We arrived in Egypt just as the sun was setting over the mountains to the beautifully presented, accessible and all round brilliant Camel Hotel and Dive Club which was to be our base. The ideas behind traveling to warmer waters to capture footage were based on both practical and aesthetic elements to the project. For Sue to perform in her chosen costume it required the water temperatures to be considerably higher than in the UK, particularly at this time of year. More importantly though, it is that sense of freedom and adventure associated with tropical water and marine life that needed to be captured for the films being shown as part of the London 2012 Festival.

Six days of diving enabled us to scout appropriate locations, rehearse and shoot with just enough time to fit in a night dive too. With both 360 degree and standard HD footage to capture and no longer than 20 minutes on each dive this task was tight and very demanding on the whole team.

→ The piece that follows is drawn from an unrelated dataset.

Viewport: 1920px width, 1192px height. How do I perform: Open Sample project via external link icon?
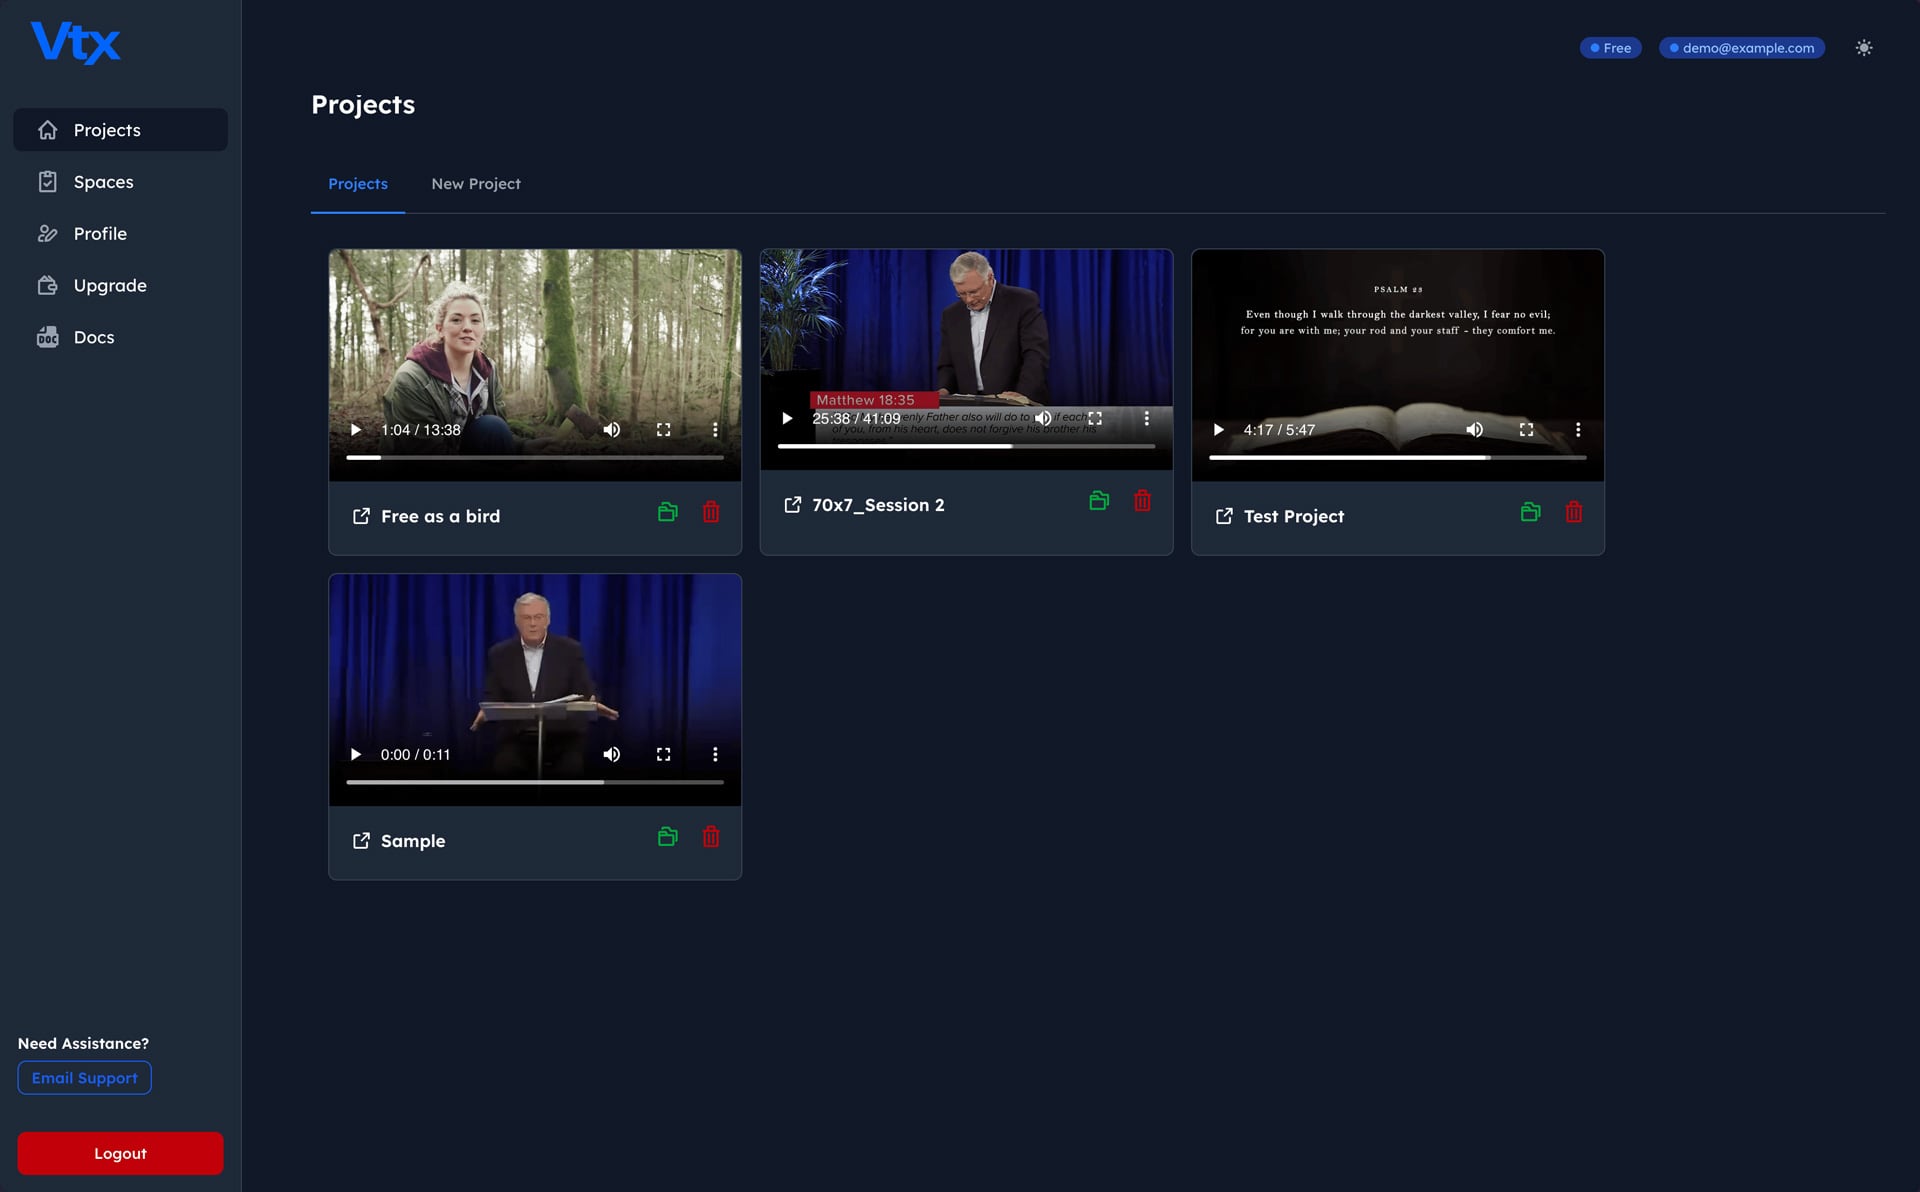click(361, 841)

The days of practice at Osprey Leisure Centre paid off and everybody worked well to make sure each shoot was as efficient as it possibly could be. The crew of our boat, Wasser, were superb with assisting and ensuring that everything ran smoothly. Our Camel dive guides Cath and Tamer have become the 9th and 10th members of the Freewheeling team by taking on the spirit of the project completely and doing everything they could to help. They even got involved with developing choreography and equipment that we used throughout the week. It was evident that their experience with disabled divers was very comprehensive and with such a can-do approach it was exactly what we needed to achieve all that we did.

On reflection and having now had a few weeks to recover from the intense period of work I'm really proud to be part of the team that is delivering this project and it really felt as though we were creating something special. It's going to be very interesting to see how different audiences react to the work. I wouldn't want to give the game away too much with the contents of the film (spoiler alert!), apart from to say the fish played their part excellently!